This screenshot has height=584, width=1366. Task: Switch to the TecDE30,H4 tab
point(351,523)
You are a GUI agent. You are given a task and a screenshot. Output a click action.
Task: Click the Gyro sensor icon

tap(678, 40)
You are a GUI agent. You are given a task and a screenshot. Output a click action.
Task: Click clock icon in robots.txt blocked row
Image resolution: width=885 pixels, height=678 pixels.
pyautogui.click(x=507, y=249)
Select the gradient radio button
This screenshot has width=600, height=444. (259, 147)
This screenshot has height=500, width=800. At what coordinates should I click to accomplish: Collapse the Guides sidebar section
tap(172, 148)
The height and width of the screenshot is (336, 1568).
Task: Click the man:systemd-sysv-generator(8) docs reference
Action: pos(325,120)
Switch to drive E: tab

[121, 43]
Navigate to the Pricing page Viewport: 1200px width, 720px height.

**Il tuo obiettivo:** Ricopia parola per parola tutte le righe qui sopra, senza modificarne nessuna.

**Risultato atteso:**
This screenshot has height=584, width=1366. Task: Switch to the TecDE30,H4 tab
point(351,523)
You are a GUI agent. You are given a task and a screenshot. Output a click action.
Task: Click the Gyro sensor icon

tap(678, 40)
You are a GUI agent. You are given a task and a screenshot. Output a click action.
Task: Click clock icon in robots.txt blocked row
Image resolution: width=885 pixels, height=678 pixels.
pyautogui.click(x=507, y=249)
Select the gradient radio button
This screenshot has width=600, height=444. (259, 147)
This screenshot has height=500, width=800. At what coordinates should I click to accomplish: Collapse the Guides sidebar section
tap(172, 148)
The height and width of the screenshot is (336, 1568).
Task: Click the man:systemd-sysv-generator(8) docs reference
Action: pos(325,120)
Switch to drive E: tab

[121, 43]
Navigate to the Pricing page Viewport: 1200px width, 720px height.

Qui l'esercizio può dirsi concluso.